On July 28, 2010, the United Nations General Assembly adopted a resolution recognizing: “the right to safe and clean drinking water and sanitation as a human right that is essential for the full enjoyment of human life and all human rights.”1 Despite this international commitment, as of 2015 2.1 billion people lacked access to safe drinking water and 4.5 billion lacked access to safely managed sanitation worldwide.2 An estimated 1.8 million deaths resulted from diseases related to water pollution in 2015, disproportionately affecting children under 5 years of age in lower-income countries.3 Many of these deaths are preventable through access to safe and clean water for drinking and hygiene.4 Although in most upper-income countries advances in drinking water and wastewater treatment over the past century have reduced the threat of diarrheal waterborne disease, new threats to the integrity and safety of water resources have emerged including treatment-resistant waterborne pathogens, persistent industrial and agricultural chemicals, a changing climate, and an aging water treatment and distribution infrastructure.

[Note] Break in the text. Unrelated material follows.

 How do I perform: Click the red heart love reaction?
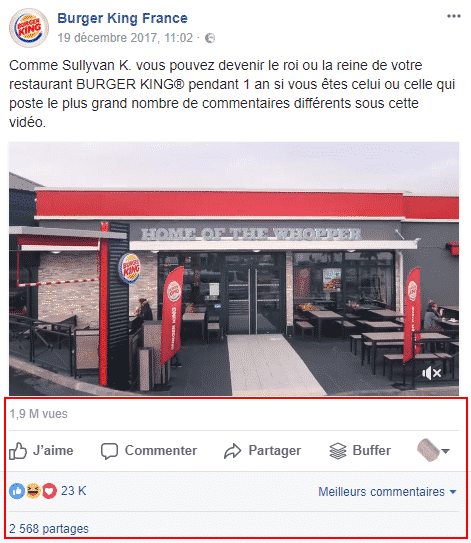(x=49, y=491)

This chapter will discuss the main drivers and public health aspects of water pollution that result in human illness and mortality. The focus will be on diseases and other adverse health effects resulting from exposures via ingestion, inhalation, or absorption of water contaminated by pathogenic microorganisms (bacteria, viruses, protozoa) and chemicals. Vector-borne diseases associated with insect hosts, which may breed in water such as malaria, dengue, Zika, and yellow fever, will not be emphasized, nor will the ecological effects of water pollution or potential health effects resulting from exposures at treated water venues (pools, hot tubs, spas).

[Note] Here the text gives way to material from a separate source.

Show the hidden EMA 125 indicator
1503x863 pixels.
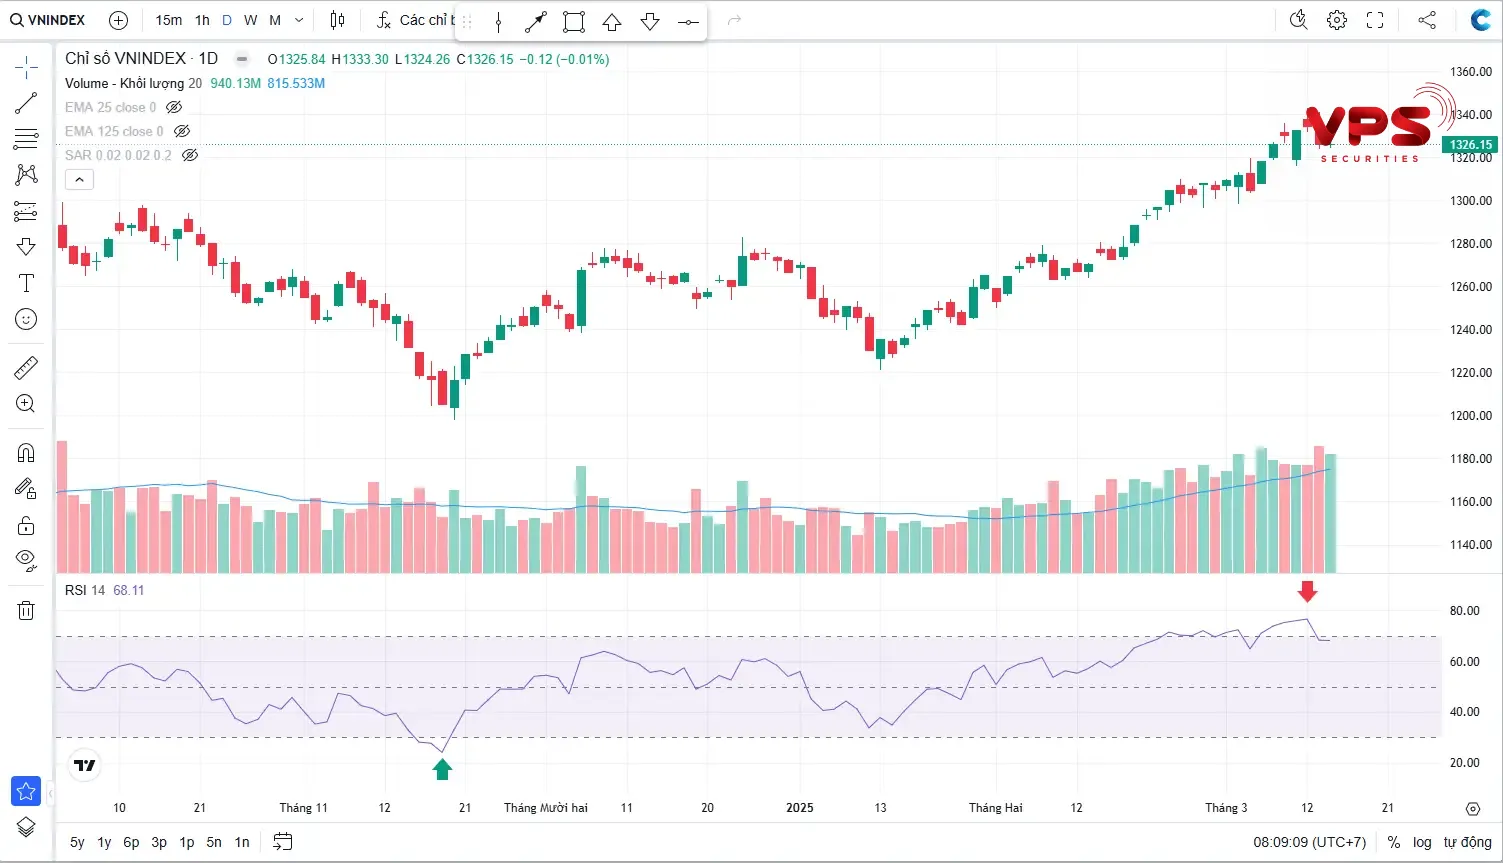coord(182,131)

Contaminated water has only been recognized as a cause of disease and illness for a little over 150 years. Before the mid-1800s, the “miasma” theory of disease prevailed which posited that bad air, unhealthy vapors and poisonous emanations from rotting carcasses or vegetation were responsible for most diseases and illnesses.5 The miasma theory was first attributed to the Greek physician Hippocrates from the fourth or fifth century BCE,5 and was used to explain many important diseases over the centuries including tuberculosis, plague, malaria, and cholera.5 Miasma theory remained the prevalent disease theory for much of the nineteenth century.6
Ancient Sanskrit and Greek records indicate that treatments such as exposure to sunlight, filtering through charcoal and straining were used to improve water taste and clarity as early as 4000 BC. Alum was used in Egypt in 1500 BC to induce coagulation and help clarify water.7 Aqueducts, established in ancient Rome and Assyria, helped to keep waste water separate from water used for drinking and bathing. Because water was not considered an important disease transmission route, these early water treatments were focused primarily on the aesthetic (clarity, taste, odor) qualities of water and not on disease prevention.